## Aim of the exercise
The full listing should be transcribed verbatim.

## Excerpted records

++++++++++++++++++++

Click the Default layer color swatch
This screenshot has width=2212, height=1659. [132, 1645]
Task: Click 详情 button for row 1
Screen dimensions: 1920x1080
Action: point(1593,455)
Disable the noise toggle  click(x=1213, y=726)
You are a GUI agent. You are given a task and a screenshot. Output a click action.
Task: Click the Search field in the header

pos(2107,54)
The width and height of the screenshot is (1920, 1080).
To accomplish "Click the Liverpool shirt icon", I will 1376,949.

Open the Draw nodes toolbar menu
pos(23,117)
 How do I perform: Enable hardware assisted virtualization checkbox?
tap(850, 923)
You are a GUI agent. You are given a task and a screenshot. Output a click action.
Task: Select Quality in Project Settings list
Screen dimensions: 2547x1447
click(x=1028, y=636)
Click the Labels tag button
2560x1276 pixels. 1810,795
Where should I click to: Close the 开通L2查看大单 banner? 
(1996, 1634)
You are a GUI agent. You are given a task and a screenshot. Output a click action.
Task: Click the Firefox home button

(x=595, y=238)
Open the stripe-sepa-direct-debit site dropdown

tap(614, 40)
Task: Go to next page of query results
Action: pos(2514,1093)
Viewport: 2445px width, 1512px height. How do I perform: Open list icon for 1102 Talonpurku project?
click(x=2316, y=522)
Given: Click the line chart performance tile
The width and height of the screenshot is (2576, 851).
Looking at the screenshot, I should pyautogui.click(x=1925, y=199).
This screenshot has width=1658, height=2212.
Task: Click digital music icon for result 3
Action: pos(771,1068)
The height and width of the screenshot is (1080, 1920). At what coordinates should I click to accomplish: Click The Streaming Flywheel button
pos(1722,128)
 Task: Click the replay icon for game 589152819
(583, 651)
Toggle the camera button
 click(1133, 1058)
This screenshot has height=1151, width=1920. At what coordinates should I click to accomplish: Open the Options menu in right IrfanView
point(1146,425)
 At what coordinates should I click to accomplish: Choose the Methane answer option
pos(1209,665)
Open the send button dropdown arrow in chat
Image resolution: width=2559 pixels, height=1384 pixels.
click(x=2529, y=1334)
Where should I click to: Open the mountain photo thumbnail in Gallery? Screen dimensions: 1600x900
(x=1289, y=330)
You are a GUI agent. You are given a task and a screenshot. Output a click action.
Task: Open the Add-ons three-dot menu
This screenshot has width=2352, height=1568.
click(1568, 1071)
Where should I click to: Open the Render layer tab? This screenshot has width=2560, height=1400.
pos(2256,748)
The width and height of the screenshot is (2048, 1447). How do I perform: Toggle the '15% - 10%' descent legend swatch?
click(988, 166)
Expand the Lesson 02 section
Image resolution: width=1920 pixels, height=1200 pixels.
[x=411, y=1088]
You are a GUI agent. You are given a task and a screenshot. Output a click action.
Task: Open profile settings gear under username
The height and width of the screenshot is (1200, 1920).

++++++++++++++++++++

## Your response
Click the Default layer color swatch
This screenshot has width=2212, height=1659. [132, 1645]
Task: Click 详情 button for row 1
Screen dimensions: 1920x1080
Action: point(1593,455)
Disable the noise toggle  click(x=1213, y=726)
You are a GUI agent. You are given a task and a screenshot. Output a click action.
Task: Click the Search field in the header

pos(2107,54)
The width and height of the screenshot is (1920, 1080).
To accomplish "Click the Liverpool shirt icon", I will 1376,949.

Open the Draw nodes toolbar menu
pos(23,117)
 How do I perform: Enable hardware assisted virtualization checkbox?
tap(850, 923)
You are a GUI agent. You are given a task and a screenshot. Output a click action.
Task: Select Quality in Project Settings list
Screen dimensions: 2547x1447
click(x=1028, y=636)
Click the Labels tag button
2560x1276 pixels. 1810,795
Where should I click to: Close the 开通L2查看大单 banner? 
(1996, 1634)
You are a GUI agent. You are given a task and a screenshot. Output a click action.
Task: Click the Firefox home button

(x=595, y=238)
Open the stripe-sepa-direct-debit site dropdown

tap(614, 40)
Task: Go to next page of query results
Action: pos(2514,1093)
Viewport: 2445px width, 1512px height. How do I perform: Open list icon for 1102 Talonpurku project?
click(x=2316, y=522)
Given: Click the line chart performance tile
The width and height of the screenshot is (2576, 851).
Looking at the screenshot, I should pyautogui.click(x=1925, y=199).
This screenshot has width=1658, height=2212.
Task: Click digital music icon for result 3
Action: pos(771,1068)
The height and width of the screenshot is (1080, 1920). At what coordinates should I click to accomplish: Click The Streaming Flywheel button
pos(1722,128)
 Task: Click the replay icon for game 589152819
(583, 651)
Toggle the camera button
 click(1133, 1058)
This screenshot has height=1151, width=1920. At what coordinates should I click to accomplish: Open the Options menu in right IrfanView
point(1146,425)
 At what coordinates should I click to accomplish: Choose the Methane answer option
pos(1209,665)
Open the send button dropdown arrow in chat
Image resolution: width=2559 pixels, height=1384 pixels.
click(x=2529, y=1334)
Where should I click to: Open the mountain photo thumbnail in Gallery? Screen dimensions: 1600x900
(x=1289, y=330)
You are a GUI agent. You are given a task and a screenshot. Output a click action.
Task: Open the Add-ons three-dot menu
This screenshot has width=2352, height=1568.
click(1568, 1071)
Where should I click to: Open the Render layer tab? This screenshot has width=2560, height=1400.
pos(2256,748)
The width and height of the screenshot is (2048, 1447). How do I perform: Toggle the '15% - 10%' descent legend swatch?
click(988, 166)
Expand the Lesson 02 section
Image resolution: width=1920 pixels, height=1200 pixels.
[x=411, y=1088]
You are a GUI agent. You are given a task and a screenshot. Output a click action.
Task: Open profile settings gear under username
The height and width of the screenshot is (1200, 1920).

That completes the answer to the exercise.